Few German newspapers and television stations failed to cover "The New Hebrews." As newsworthy as the exhibition itself was the fact that its staging served as a celebration of 40 years of diplomatic relations between the former West Germany and Israel. Such historic context provided fodder for German journalists--a group of whom had been invited to visit Israel prior to the exhibition's opening. Naturally, bits of trenchant, predominantly political criticism emerged in print, especially from those privileged to take the Israel junket. These advance stories were mainly about the Israeli political situation as seen through cultural activity. In the wake of the opening, however, most critics--focusing now on the exhibition--were impressed by its dramatic comprehensiveness and by its thoughtful realization.

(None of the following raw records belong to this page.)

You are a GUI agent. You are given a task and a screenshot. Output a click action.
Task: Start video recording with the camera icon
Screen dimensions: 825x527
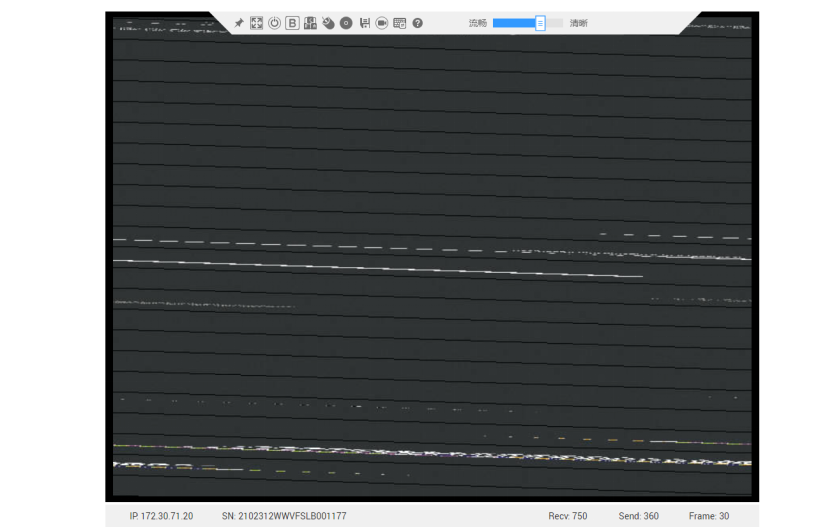(382, 23)
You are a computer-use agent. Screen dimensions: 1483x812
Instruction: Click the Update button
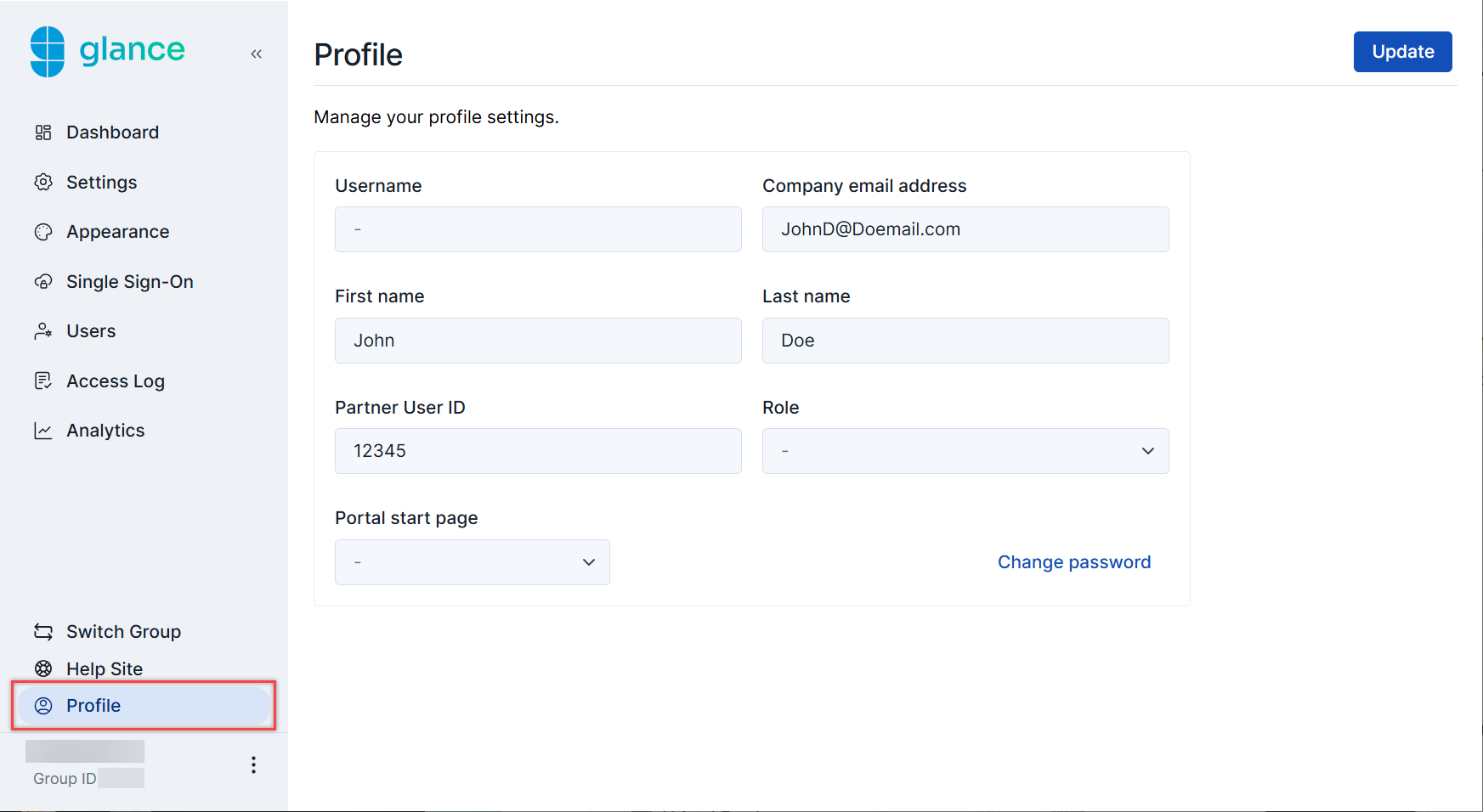[1402, 52]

Some journalists urged Germans to see the exhibition to become acquainted with Israeli culture as an alternative--even antidote--to the prevailing emphasis in Germany on the European Jewish civilization that was largely destroyed by the Holocaust. In fact the presentation of "The New Hebrews" coincided with several other commemorations, namely the 60th anniversary of the end of World War II and the opening of Peter Eisenman's Holocaust memorial. Situated on a plot of land the size of a standard city block just outside the Brandenburg gate, Eisenman's Memorial to the Murdered Jews of Europe is within walking distance of the Martin-Gropius-Bau. The memorial served as a perfect site for a photo-op of the joint visit of the presidents of Germany and Israel, a solemn moment intimately connected to the celebrations for the vernissage of "The New Hebrews." Of course, such associations further reinforced the Jewish vs. Israeli (dead vs. living) cultural divide suggested by the exhibition. Coincidentally, this opposition also serves as part of a master narrative for Israeli culture, and can be found in art and history museums in Israel.

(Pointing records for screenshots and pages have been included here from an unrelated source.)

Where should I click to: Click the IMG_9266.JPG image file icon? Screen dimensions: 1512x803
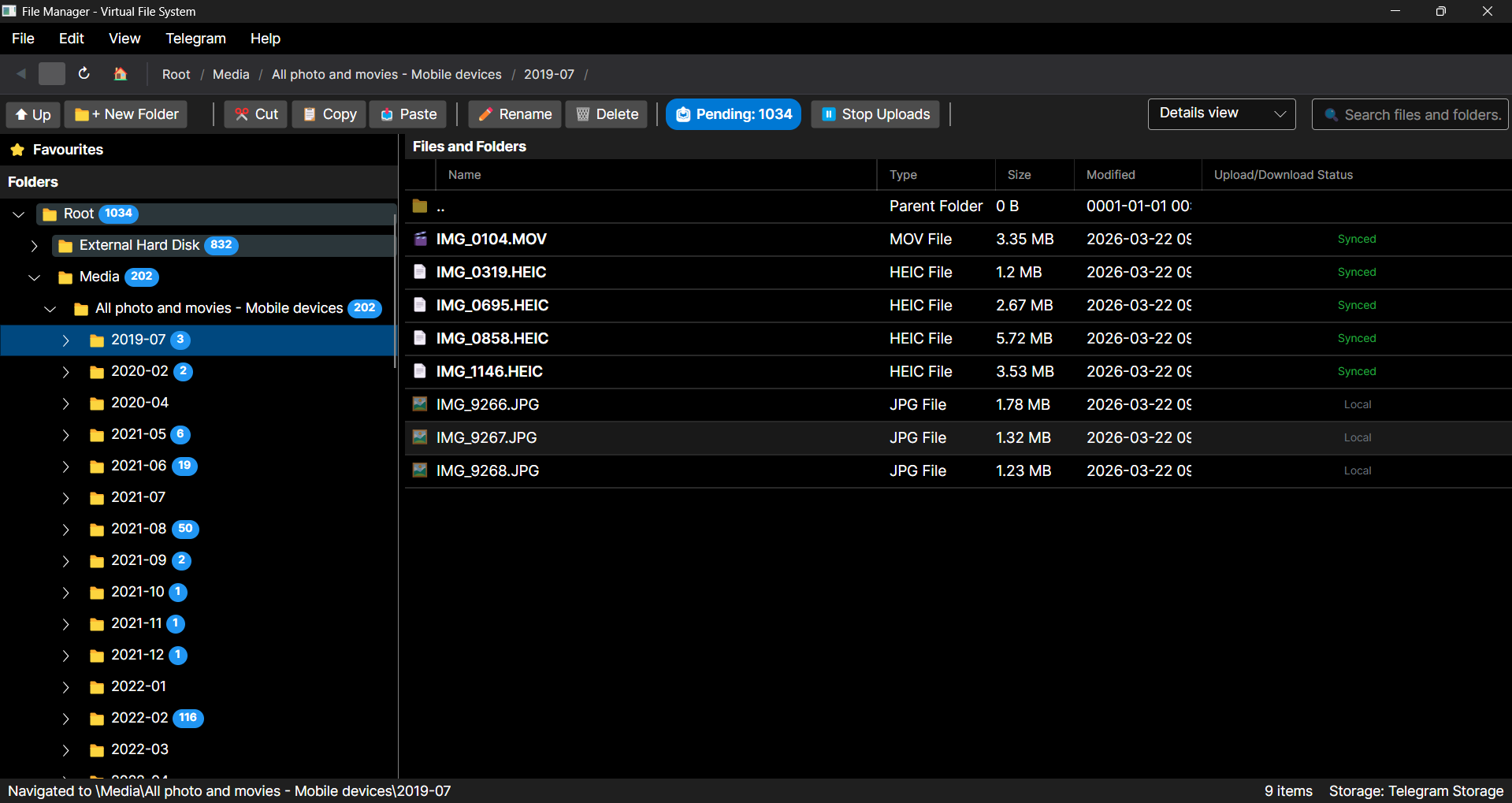pos(420,404)
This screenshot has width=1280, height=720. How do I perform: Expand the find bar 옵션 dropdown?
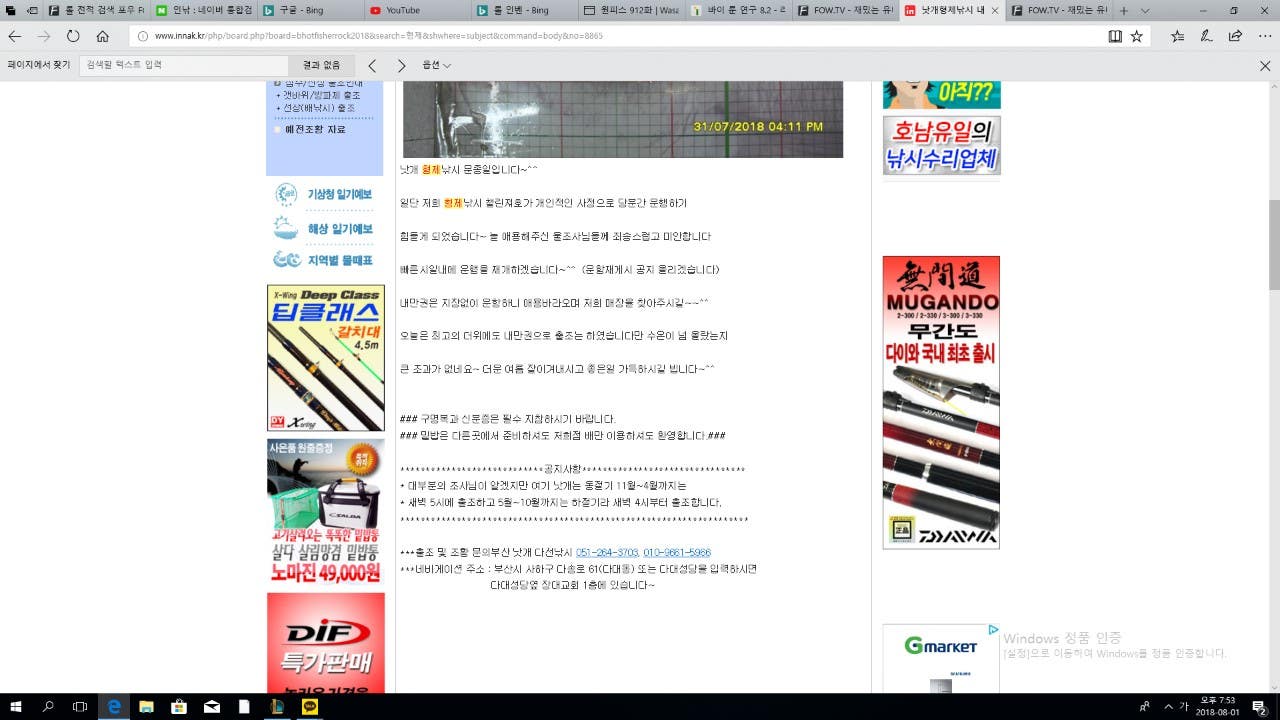(x=436, y=65)
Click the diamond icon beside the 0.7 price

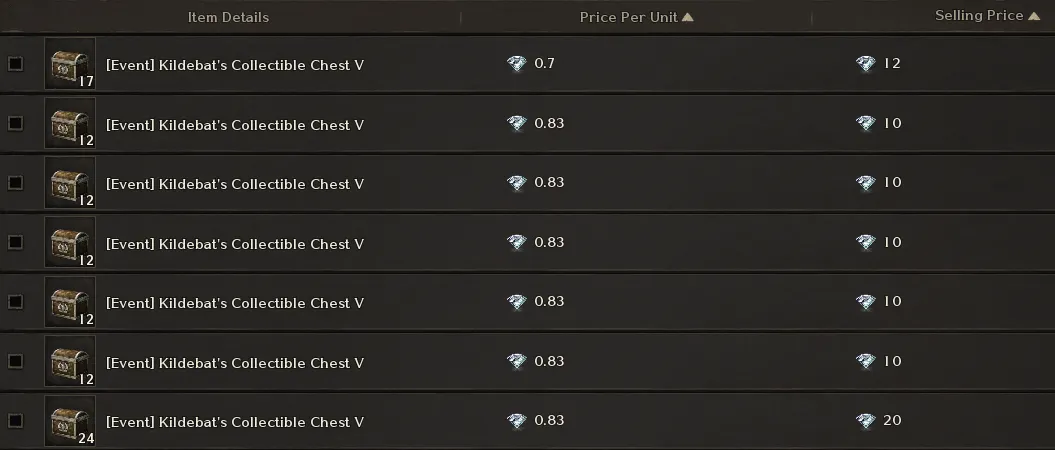click(516, 64)
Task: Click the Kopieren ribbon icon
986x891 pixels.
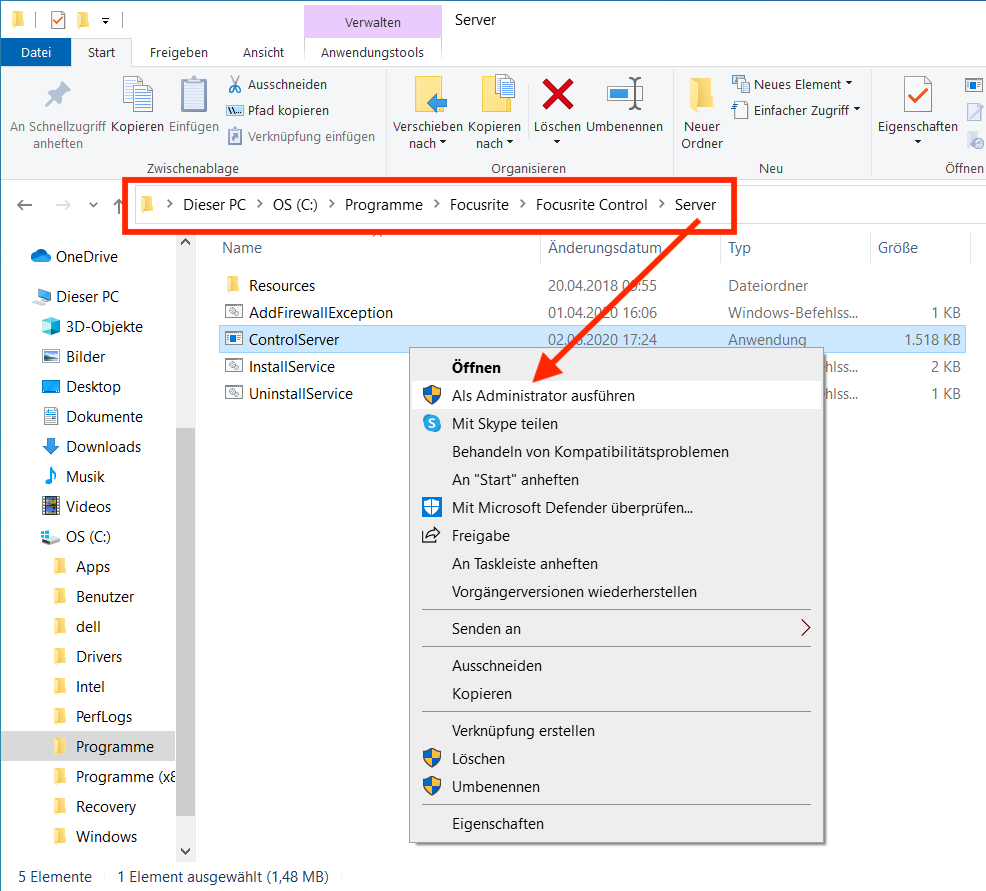Action: [x=137, y=97]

The press repeated a dialectical view of Israeli culture as evinced in the exhibition. Among the dualities frequently acknowledged by the show were dreams and traumas, myths and cliches, utopias and realities, optimism and cynicism. Another set of oppositions was generated by the exhibition's ideological spheres. These included the recurring tensions between orientalist and modernist styles (a specialty of Zalmona's), polar notions of the intellectual and the corporeal and, not least, the clash between the sacred and profane. In press interviews and in interpretive texts, LeVitte Harten continually underscored the overwhelmingly secular nature of Israeli society, one of the show's central tenets. Thus the focus seemed more on modern Tel Aviv than on historical Jerusalem.